First Choice: Ally FDIC Sweep

The default option for idle cash inside an Ally Invest account is the broker’s FDIC-sweep program. This will automatically move a free cash balance to program banks that are FDIC insured. This service is through Ally Invest’s clearing firm Apex Clearing Corp and not through Ally Invest itself. Apex uses several banks, including Ally Bank, BNY Mellon, Wintrust Bank, and BMO Harris Bank.

Because multiple banks are used in the program, it’s possible to gain more than the standard FDIC insurance limit of $250,000. This is because a brokerage account’s uninvested cash can be swept into multiple program banks. Each bank will be eligible for $250,000 in protection.

Ally money market mutual funds

It’s also possible to have less than the standard $250,000 of insurance. This situation would occur if you already have deposits with the program bank. Say, for example, that you already have a CD worth $100,000 at Associated Bank, one of the program banks. In this case, you can only receive an additional $150,000 of FDIC insurance through Apex’s sweep program with Associated Bank.

The biggest downside of Ally Invest’s FDIC-sweep system is that it currently pays no interest. This is a notable disadvantage at a time when interest rates are high and increasing.

Second Choice: Ally SIPC Protection

Next up is SIPC insurance. This will leave the cash sitting in the brokerage account without investing or moving it. Currently, a free cash balance inside a brokerage account earns no interest, so there’s no financial interest in choosing SIPC over FDIC. The primary difference between the two is that the FDIC is funded by the U.S. government, while SIPC receives funding from member brokerage firms like Ally Invest.

As with the FDIC program, there is a maximum of $250,000 of insurance available through SIPC for uninvested cash.

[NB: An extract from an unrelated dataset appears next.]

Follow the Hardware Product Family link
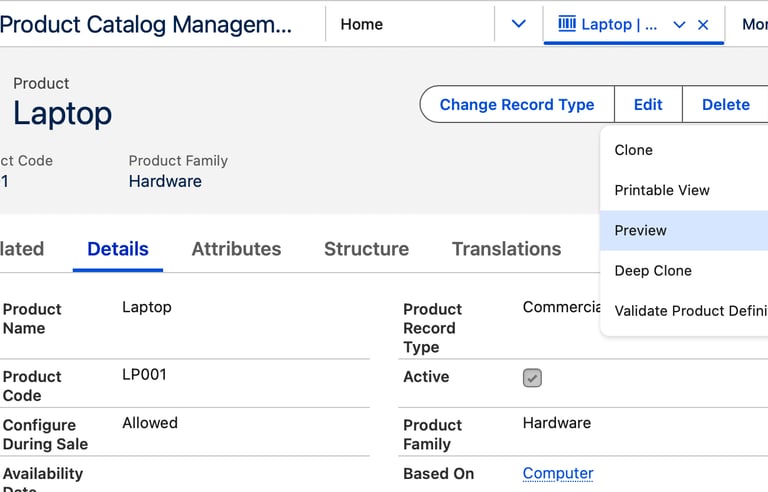 [165, 181]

With either SIPC or FDIC insurance, it’s possible to maximize the amount of insurance available by opening different account types. Insurance is based on ownership capacity in both cases, and this means a Roth IRA and an individual account, for example, both have separate insurance policies.

Third Choice: Ally Money Market Mutual Funds

Finally, we find something that pays interest. Ally Invest has 174 money market mutual funds available for purchase. These can be found using the broker’s mutual fund screener. It is on the website under the Quotes & Research tab.

Once the search tool is launched, click on the Money Market tile on the Asset Class search panel. It is there by default.

Among the results, we found SPAXX, the Fidelity Government Money Market Fund. The fund currently has a 7-day SEC yield of 2.50%, so obviously there’s more return potential out of this option. SPAXX has over $219 billion in assets, so it’s a very big fund. Like other money market funds, it tries to keep its NAV at an even $1.00, but this is not guaranteed.

Because a money market fund is considered a security, and not cash, it is protected by the SIPC as a security and is not eligible for FDIC insurance. As a security, it gets $500,000 worth of protection instead of SIPC’s guarantee on $250,000 of cash.

Selecting the Choices

When deposits come into an Ally Invest account, they receive SIPC protection until they are available for withdrawal. At that point, they are moved into program banks and become FDIC insured. The same is true with cash from unsettled trades. Until they settle, they are covered by the SIPC program. Once a sale settles, the cash will be moved to an FDIC-insured bank. There’s no way to avoid SIPC protection entirely at Ally Invest.

If you want to switch between SIPC and FDIC for settled cash, you’ll need to call Ally Invest. There is no way to change an account’s core position on the website or mobile app.

On an account’s balances page, it’s easy to see what insurance a free cash balance is currently receiving. On the website, hover over the My Accounts tab in the top menu. In the drop-down window, hover over Account Summary and then click on Balances.

In the balance details, any cash that is covered by the FDIC will be in the “Money Fund” line. SIPC coverage is represented by a “Cash” line.

It is not possible to sign up for automatic money market fund purchases inside an Ally Invest account. To move cash into one of these funds, you’ll have to make an actual purchase. Furthermore, because Ally doesn’t offer periodic mutual fund purchases, you’ll have to submit subsequent purchase orders each time to move cash into the fund in the future.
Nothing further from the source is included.